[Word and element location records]
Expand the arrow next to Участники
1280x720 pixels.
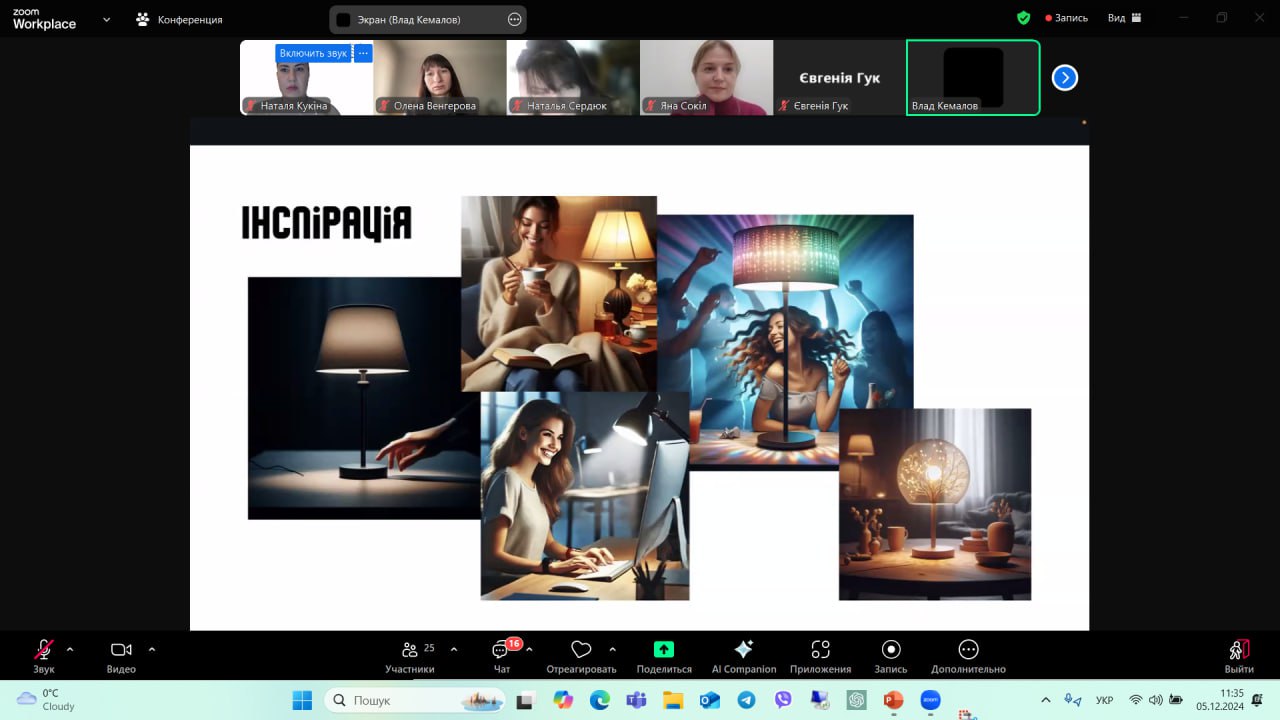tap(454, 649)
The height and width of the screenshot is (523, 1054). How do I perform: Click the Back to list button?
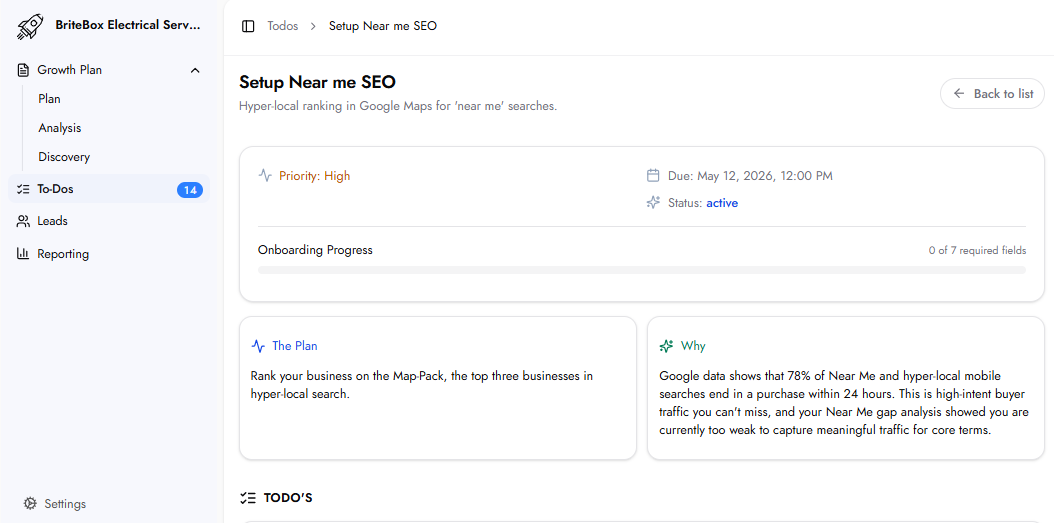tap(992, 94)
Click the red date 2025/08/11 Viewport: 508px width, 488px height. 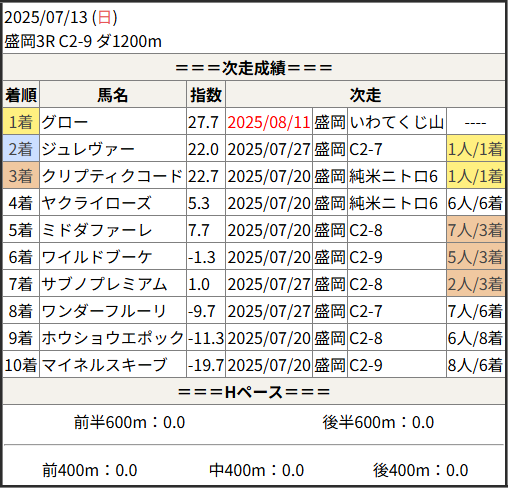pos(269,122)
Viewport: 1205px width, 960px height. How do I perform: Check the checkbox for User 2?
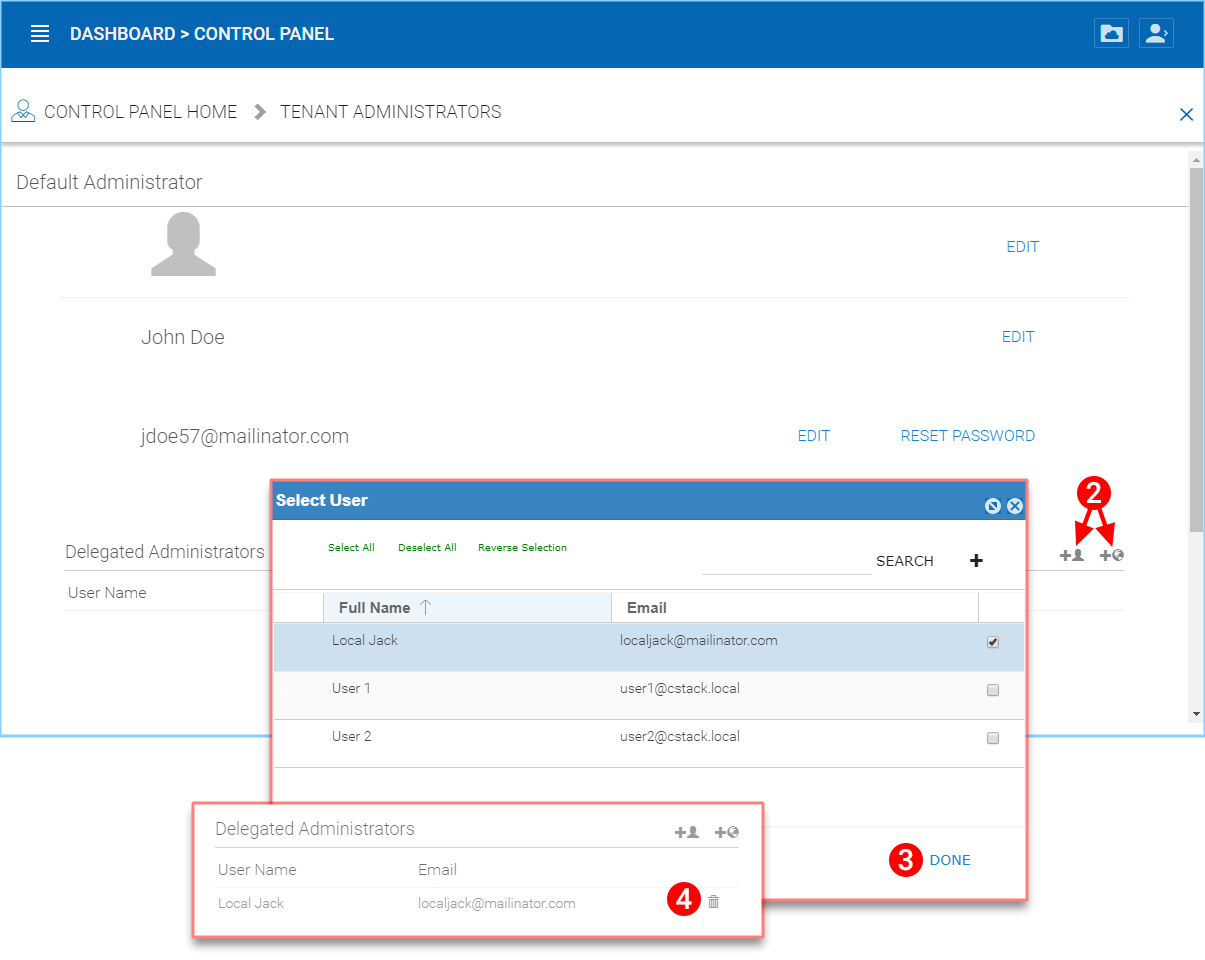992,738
---
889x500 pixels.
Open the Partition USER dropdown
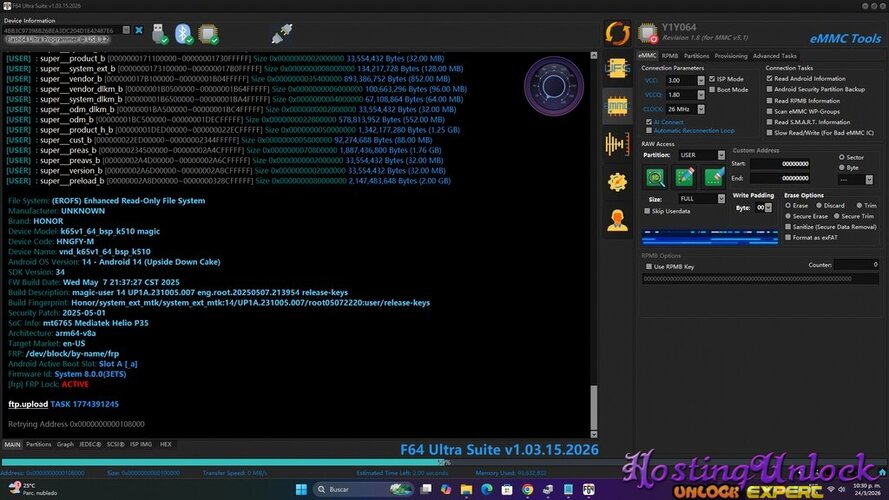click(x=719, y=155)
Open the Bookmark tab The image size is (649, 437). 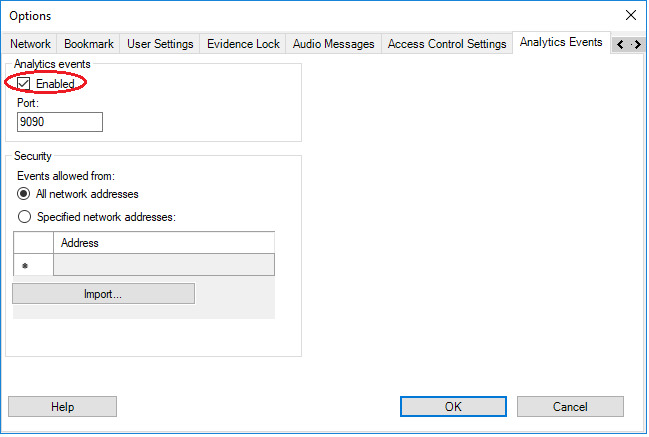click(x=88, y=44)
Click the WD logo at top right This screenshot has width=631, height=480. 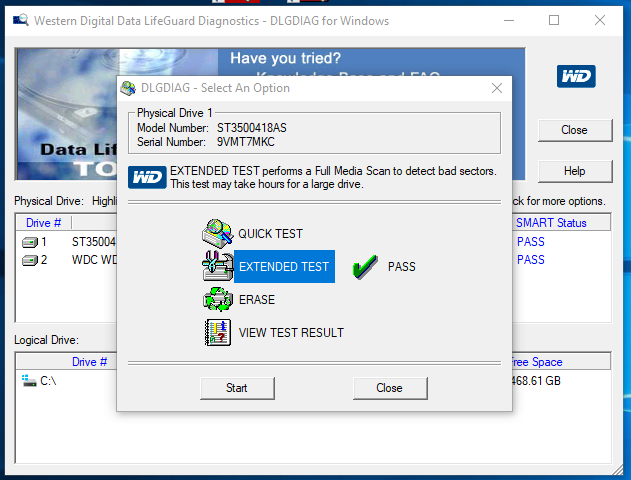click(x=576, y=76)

▶ [Work required]
Extract each line above that contains the string "perform". Treat the match as case-sensitive.

▶ [Solution to the exercise]
The height and width of the screenshot is (523, 1054). How do I perform: Click the Back to list button?
Viewport: 1205px width, 960px height. How do I perform: Check the checkbox for User 2?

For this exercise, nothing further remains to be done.